Particle Image Velocimetry in stirred tanks agitated by high impeller-to-tank diameter ratio butterfly impellers (D/T=0.98) showed that secondary flows in Boger fluid increased solid body rotation and reduced local shear rates (≤16 s-1) compared to equivalent viscosity Newtonian fluids, though the effect was non-monotonic. Mixing times obtained from Planar Laser Induced Fluorescence (PLIF) increased by ≤23%. Positron Emission Particle Tracking in multiphase suspensions showed increased axial mixing due to more dominant secondary flows. In static mixers, Boger fluid striation patterns at the mixer outlet obtained from PLIF showed time dependence and flow instability due to reduced local shear rates.

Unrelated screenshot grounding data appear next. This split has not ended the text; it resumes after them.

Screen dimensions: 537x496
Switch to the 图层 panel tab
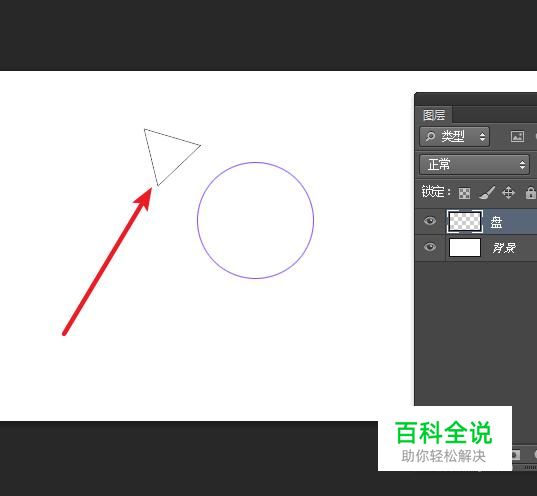click(434, 115)
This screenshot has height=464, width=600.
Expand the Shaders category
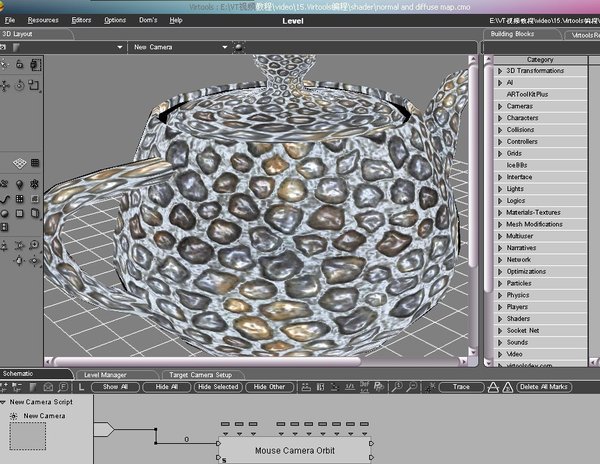pyautogui.click(x=501, y=318)
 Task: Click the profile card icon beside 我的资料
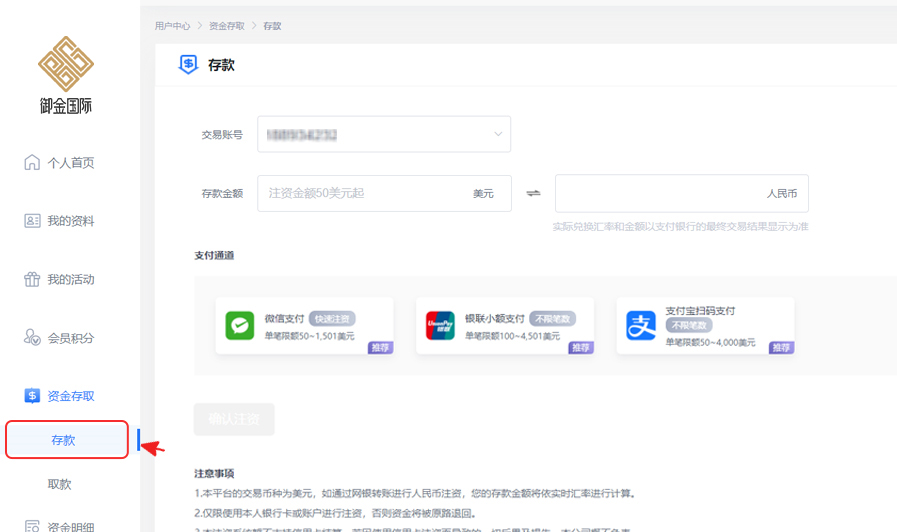click(x=32, y=221)
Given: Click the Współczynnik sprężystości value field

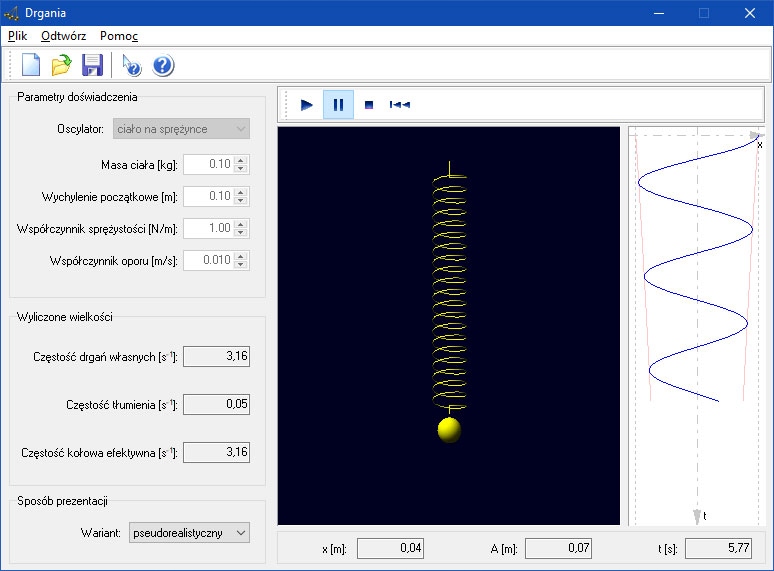Looking at the screenshot, I should coord(208,228).

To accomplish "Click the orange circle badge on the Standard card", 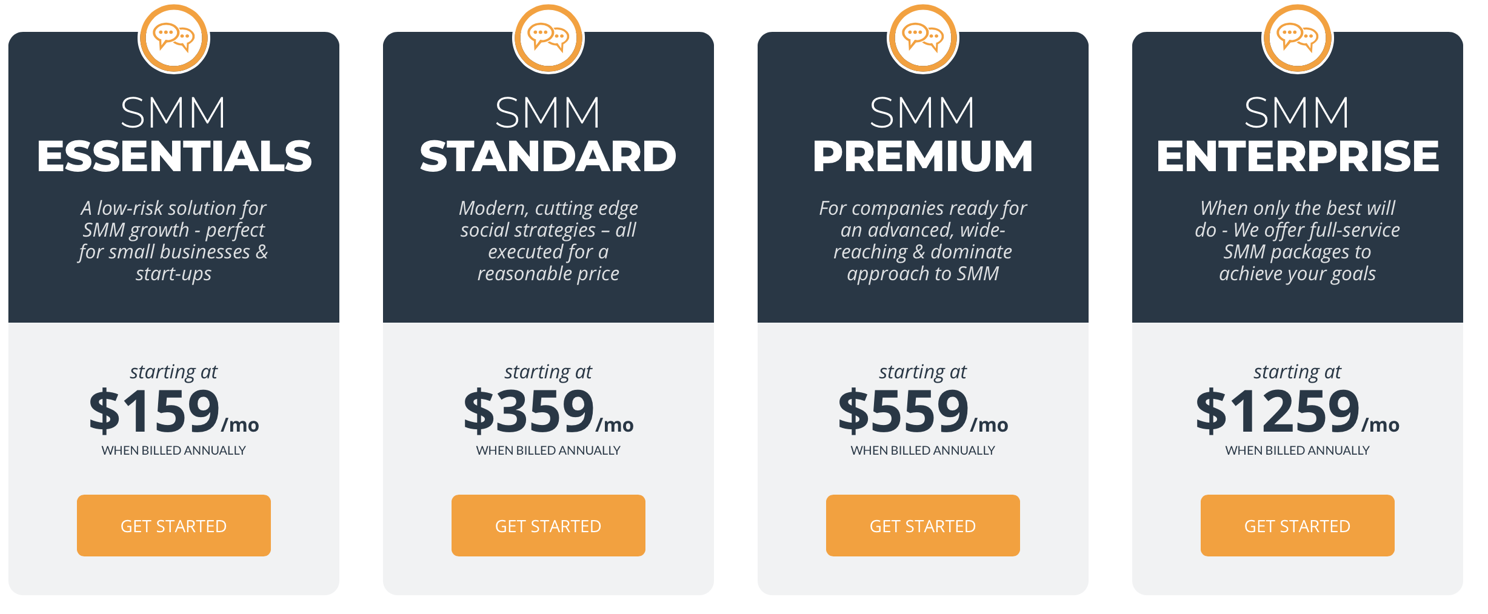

Energy consumption in all geometries displayed an increase of ≤200% with viscoelastic fluids. Using a generalised Reynolds number Reg enabled viscoelastic power draw prediction, previously only possible through empirical relationships. Overall, viscoelasticity generally increases energy consumption whilst reducing blending performance though the link between elasticity and mixing quality is highly non-linear.

Type of Work: Thesis (Doctorates > Ph.D.)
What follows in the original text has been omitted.